Selain itu, sidang kabinet yang dipimpin oleh Presiden Susilo Bambang Yudhoyono juga membahas opsi penghematan yang lain, seperti penghematan biaya operasional kementerian dan lembaga negara. Namun, sidang kabinet itu belum memutuskan kebijakan yang akan diambil terkait permasalahan subsidi BBM.
Menurut dia, opsi pengendalian BBM bersubsidi cukup efektif untuk melakukan penghematan dan mengurangi kuota BBM bersubsidi. Saat ini, kuota BBM bersubsidi adalah 40 juta kiloliter. Jumlah itu bisa membengkak jika tidak ada pengendalian pemakaian BBM.
Peningkatan kuota BBM bersubsidi berarti penambahan beban subsidi yang harus ditanggung negara. APBNP 2012 telah menetapkan subsidi BBM sebesar Rp137,38 triliun.
Padahal, jumlah subsidi itu ditetapkan dengan asumsi harga BBM bersubsidi naik menjadi Rp 6000 per liter. Hal itu berarti jumlah subsidi yang harus ditanggung oleh negara akan semakin besar karena harga BBM bersubsidi tidak naik.

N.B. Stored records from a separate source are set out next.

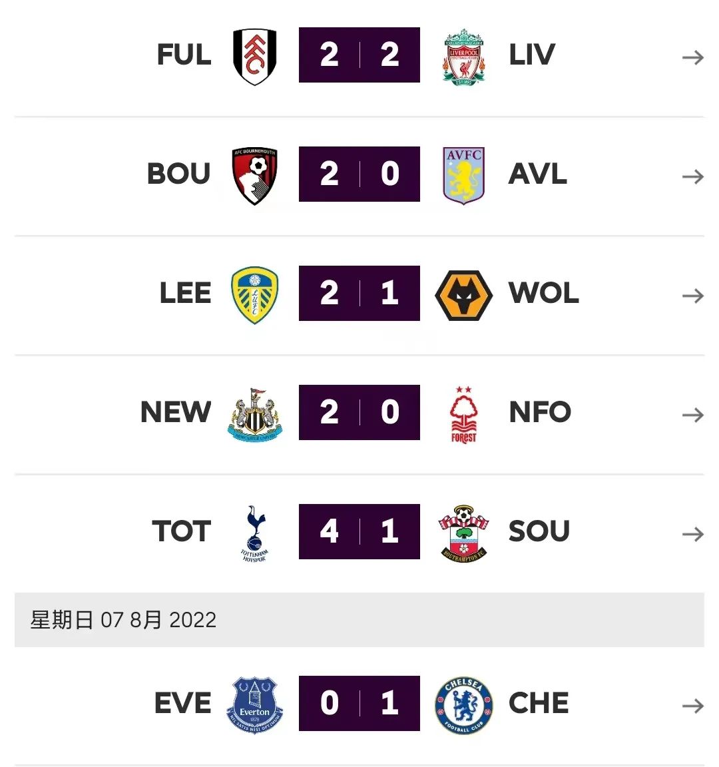Viewport: 719px width, 767px height.
Task: Select the 07 8月 2022 date header
Action: click(124, 620)
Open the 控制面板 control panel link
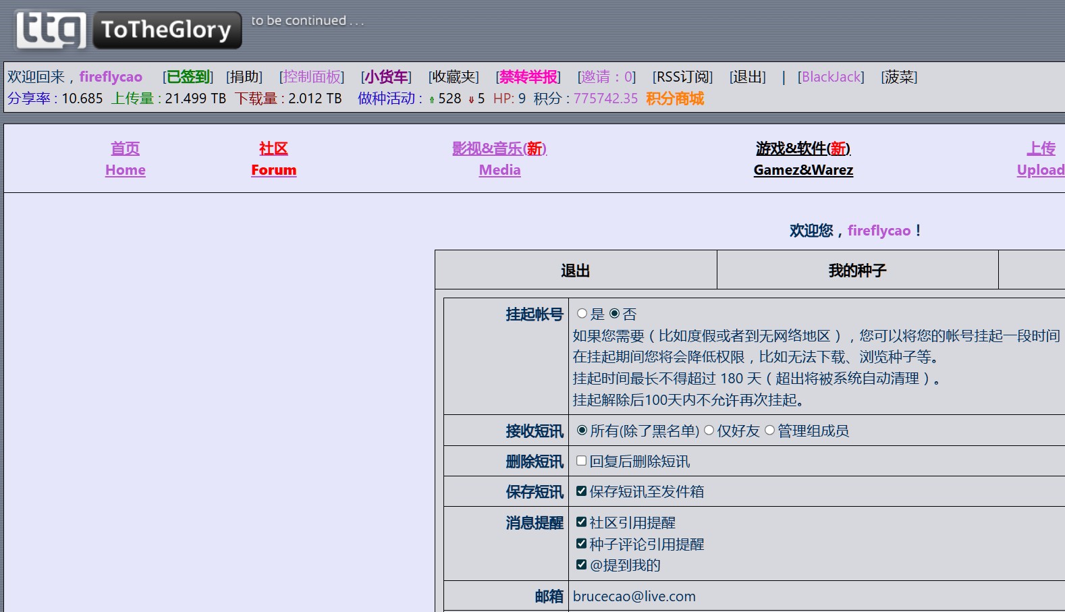 (x=312, y=77)
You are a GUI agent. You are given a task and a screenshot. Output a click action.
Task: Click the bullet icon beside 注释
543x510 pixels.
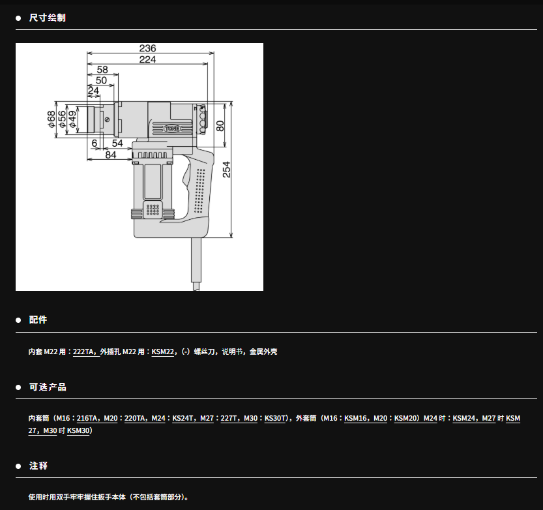pyautogui.click(x=18, y=467)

Agus menjelaskan, negara berpotensi menanggung beban subsidi tambahan sebesar Rp 5 triliun per bulan selama tidak ada kebijakan penyesuaian harga atau pengendalian BBM.
"Kita ada simulasinya. Iya memang setiap bulan tertunda bisa membuat Rp 5 triliun tambahan subsidi itu akan terjadi," katanya. Pemerintah sampai saat ini belum memutuskan akan melakukan pegendalian atau penyesuaian harga BBM.